===== TASK DATA

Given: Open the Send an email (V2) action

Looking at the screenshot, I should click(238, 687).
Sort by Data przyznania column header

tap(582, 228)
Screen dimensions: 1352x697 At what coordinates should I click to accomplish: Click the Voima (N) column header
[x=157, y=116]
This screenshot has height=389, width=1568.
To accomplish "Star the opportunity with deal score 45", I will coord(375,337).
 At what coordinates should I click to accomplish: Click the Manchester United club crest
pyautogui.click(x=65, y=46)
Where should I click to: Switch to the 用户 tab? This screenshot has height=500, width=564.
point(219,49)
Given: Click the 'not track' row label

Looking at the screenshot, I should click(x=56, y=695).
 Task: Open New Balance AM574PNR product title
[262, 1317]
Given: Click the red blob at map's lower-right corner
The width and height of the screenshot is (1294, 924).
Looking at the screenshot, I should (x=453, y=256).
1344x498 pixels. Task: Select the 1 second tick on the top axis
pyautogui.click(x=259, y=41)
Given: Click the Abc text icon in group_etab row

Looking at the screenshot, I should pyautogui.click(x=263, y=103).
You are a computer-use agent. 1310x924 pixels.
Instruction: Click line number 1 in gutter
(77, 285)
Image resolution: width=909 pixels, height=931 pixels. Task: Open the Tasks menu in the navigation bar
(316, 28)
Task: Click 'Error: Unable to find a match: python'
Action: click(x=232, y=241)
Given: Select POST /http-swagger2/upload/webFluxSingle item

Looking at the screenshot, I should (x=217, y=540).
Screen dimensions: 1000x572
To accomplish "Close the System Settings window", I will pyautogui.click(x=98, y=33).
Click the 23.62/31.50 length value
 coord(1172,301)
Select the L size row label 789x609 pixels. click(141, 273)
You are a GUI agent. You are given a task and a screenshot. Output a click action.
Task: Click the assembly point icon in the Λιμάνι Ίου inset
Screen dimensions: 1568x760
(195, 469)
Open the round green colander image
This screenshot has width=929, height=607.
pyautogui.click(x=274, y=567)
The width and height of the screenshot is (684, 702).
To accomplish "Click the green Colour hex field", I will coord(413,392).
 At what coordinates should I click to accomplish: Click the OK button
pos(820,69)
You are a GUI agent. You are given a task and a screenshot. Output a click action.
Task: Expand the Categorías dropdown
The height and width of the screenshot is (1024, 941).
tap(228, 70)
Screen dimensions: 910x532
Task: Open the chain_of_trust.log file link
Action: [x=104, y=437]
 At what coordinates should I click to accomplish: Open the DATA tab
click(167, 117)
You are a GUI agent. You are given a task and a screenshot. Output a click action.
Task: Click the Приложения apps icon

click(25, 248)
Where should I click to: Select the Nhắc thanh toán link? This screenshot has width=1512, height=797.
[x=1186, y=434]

==========

_WHAT YOU NEED TO DO:_
Search the listing above for lines containing "will", and copy them.

_EXERCISE OUTPUT:_
To accomplish "Star the opportunity with deal score 45", I will coord(375,337).
To accomplish "Close the System Settings window", I will pyautogui.click(x=98, y=33).
To accomplish "Click the green Colour hex field", I will coord(413,392).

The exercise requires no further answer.